Usai memberikan sambutan, Kadis PPAKB Dogiyai secara resmi membuka kegiatan ini. Kegiatan dilanjutkan dengan penyajian materi dari beberapa instansi pemerintah di Dogiyai.
Materi yang disajikan diantaranya produksi kopi murni Moanemani dari Dinas Peternakan, Dinas Perindag dan Dinas Budpar Dogiyai.
Nara sumbernya masing-masing Ir. Didimus Tebai sebagai pionir usaha kerakyatan di bidang produksi kopi Moanemani yang bernaung dibawah YP5.
Kemudian Anakletus Pigai dari Dinas Perindagkop. Lalu Abdul Majid selaku Kadis Peternakan Dogiyai dan Tertitus Degei dari Dinas Budpar Dogiyai.
Didimus Tebai mengawali materi mengajak generasi muda untuk menggunakan hati, otak dan waktu untuk mengelola alam dengan benar sesuai talentanya seperti bertani, berkebun maupun beternak.
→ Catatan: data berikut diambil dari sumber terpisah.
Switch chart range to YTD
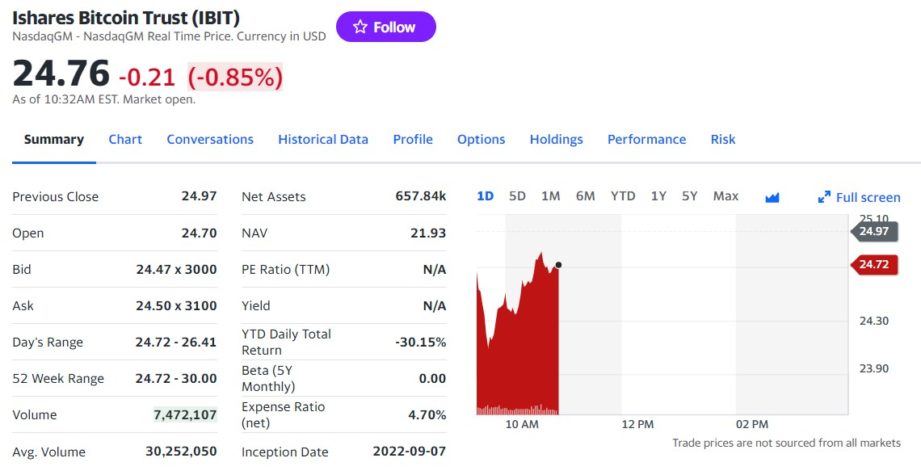Image resolution: width=921 pixels, height=475 pixels. (623, 196)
Didimus juga meminta anak-anak Dogiyai jangan mau terpengaruh budaya luar yang tidak bagus yang hanya menyita waktu mereka untuk melakukan hal-hal negatif.
Abdul Majid dari Dinas Peternakan Dogiyai dalam kesempatan ini turut memaparkan program utama yang sedang didorong yaitu pendidikan, penelitian, pengabdian masyarakat di bidang pertenakan dalam arti luas antara Pemerintah Dogiyai dengan IPB dengan Nomor 400/123/Set/2019 dan nomor 042/IT3/HK.01/2019.
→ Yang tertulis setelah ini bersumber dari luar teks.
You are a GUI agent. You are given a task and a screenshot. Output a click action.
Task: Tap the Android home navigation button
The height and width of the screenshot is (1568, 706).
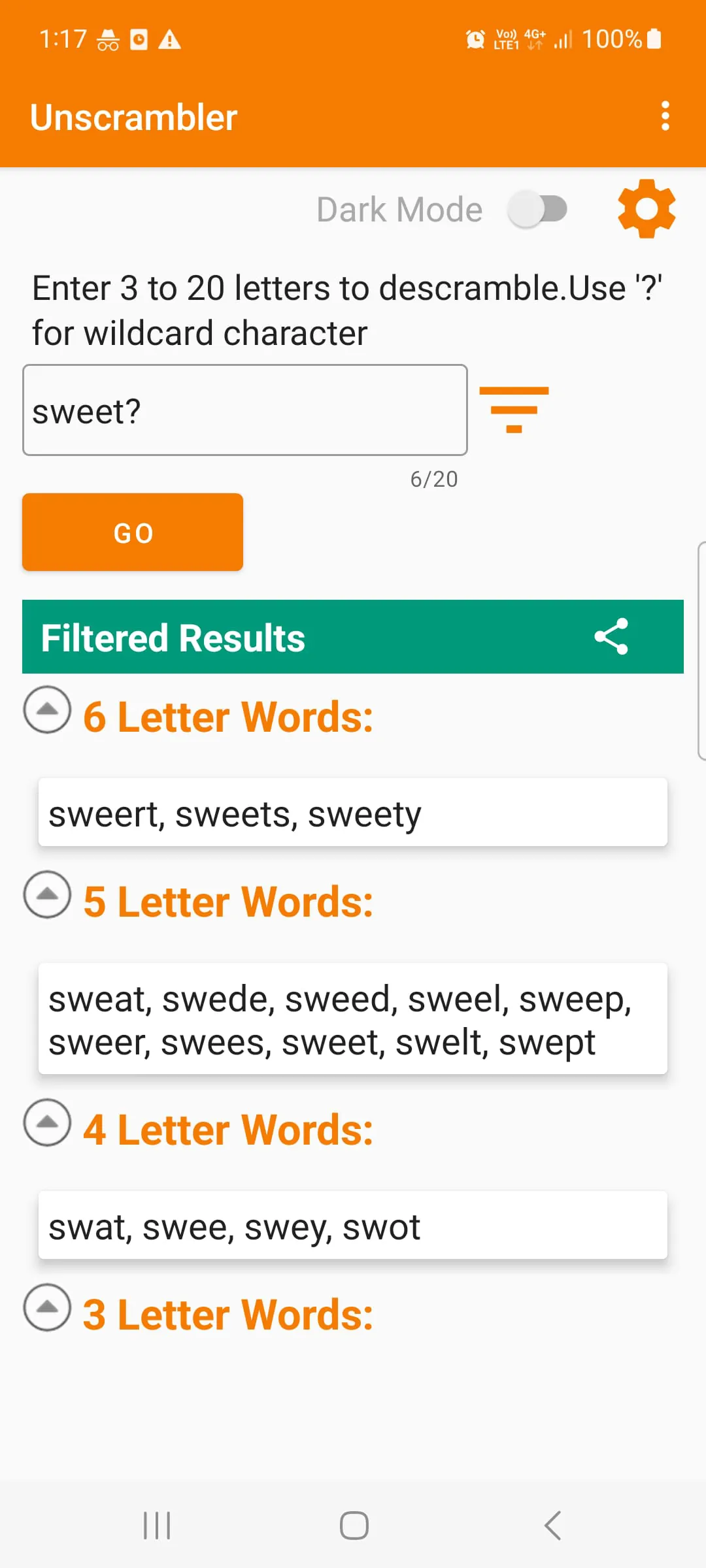354,1526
Kedepannya, pemkab Dogiyai akan menyekolahkan anak-anak berprestasi untuk mengenyam bidang peternakan. Selain itu kampus IPB Bogor akan menggelar penelitian di bidang peternakan sebagai kerangka pengembangan bidang peternakan di Dogiyai.
Pemateri lain yaitu Alex Pigai S.Sos selaku Kabid Distribusi dan Promosi Dinas Perindag Dogiyai turut memaparkan program pemerintah tentang pemanfaatan potensi daerah yaiu pembagian anggrek di Mapia dan kulit kayu di Kamuu Utara untuk anyam noken serta melakukan promosi hasil daerah.
Materi terakhir disampaikan oleh Tertitius Degei selaku Kadis Budpar. Mengawali materinya ia mengatakan, nilai-nilai budaya perlahan semakin mengikis anak muda jaman sekarang. Oleh karena generasi muda di Dogiyai perlu berubah.
Terkait kegiatan Dinas Budpar Dogiyai saat ini, Tertitius menuturkan, pihak akan melakukan pemugaran tempat-tempat bersejarah di Dogiyai salah satunya dengan pembuatan pagar agar tempat sejarah tersebut aman.

Salah seorang peserta kegiatan ini dari Forum Perlindungan Perempuan dan Anak Dogiyai yang berada dibawah naungan dewan adat, Musa Boma, meminta kepada Dinas Terkait dan Bupati Dogiyai agar kegiatan seperti ini bisa terus dilakukan demi membantu masyarakat melakukan kegiatan yang positif.